Printed Photos the Blind Can 'See'

A new system prints portrait photos that blind people can feel and recognize.

Feb. 20, 2011— -- Software reads online content aloud and printers generate Braille text, but there hasn't been a fast and easy way to create recognizable images for the blind. Now, computer scientists in Arizona are generating social networking profile pictures the blind can "see."

"The face image -- that's very important for people in their social life, emotional life," said Baoxin Li, an associate professor of computer science at Arizona State University who is leading the software work.

Li said the idea was inspired by a blind ASU researcher who wished she could access more graphical information. Making all digital graphics accessible to the blind would have been an overwhelming challenge, so Li and his colleagues focused on profile pictures. They had to find the right balance of information so the person would be recognizable.

"We convert the photo in such a way so the major facial landmarks are nicely kept -- that's very important because we can't render all the features into tactile form," Li said. "That would be too disorienting."

Instead, an algorithm pares down crucial facial information without oversimplifying it. Their software allows a blind user to take a photo of a face, put it into a computer application, and automatically generate a new printable image. The image comes out of a special tactile printer with raised lines along the facial features.

"At the moment it's within one minute or so, but we can further optimize the software to do it faster," Li said.

Tactile printers are usually found at centers that assist the blind, and institutions such as the Center for Cognitive Ubiquitous Computing at ASU. However, Li said that even the least expensive ones cost several thousand dollars.
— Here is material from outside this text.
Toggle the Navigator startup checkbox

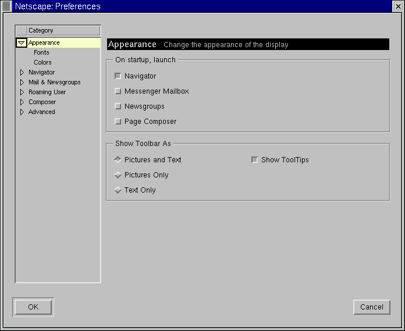click(118, 76)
In the future, he expects the software will work with paperless tactile displays that are in development.

Their automated approach was described last year in the journal IEEE Transactions on Multimedia. This week, Li demonstrated the software at the International Conference on Intelligent User Interfaces in Palo Alto, Calif.
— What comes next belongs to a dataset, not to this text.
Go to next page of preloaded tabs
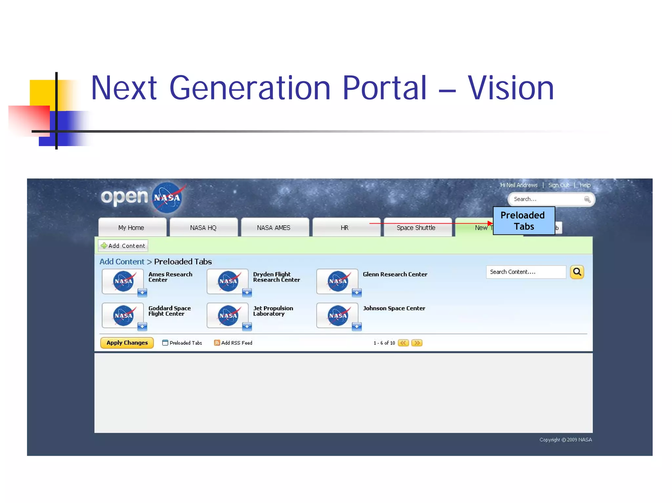The height and width of the screenshot is (503, 672). tap(417, 343)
Other technology exists for creating tactile images, Li said, but it's designed to help sighted professionals with the time-consuming process of making intricate images for the blind. The ASU software is stable to the point where the scientists are talking with software producers about bringing it to market.

Beyond profile images, the scientists would like to create software that can generate tactile images from online mapping sites.

John Gardner is a former Oregon State University physics professor who lost his vision in 1988. Frustrated by a lack of access to information, he founded the assistive technology company ViewPlus Technologies in Corvallis, Ore. ViewPlus developed the tactile printer that Li uses, he said.

"But we never had the software to make a nose feel like a nose and an eye feel like an eye," Gardner said. "It's a tour de force that he can analyze a face and make it feel like a face." He added that he'd like Li's software to render the Mona Lisa.

At the demonstration this week in California, attendees were invited to have their photos taken and receive tactile versions. Some sighted visitors called the printouts works of art, Li said. "They asked me to put my signature on their copies."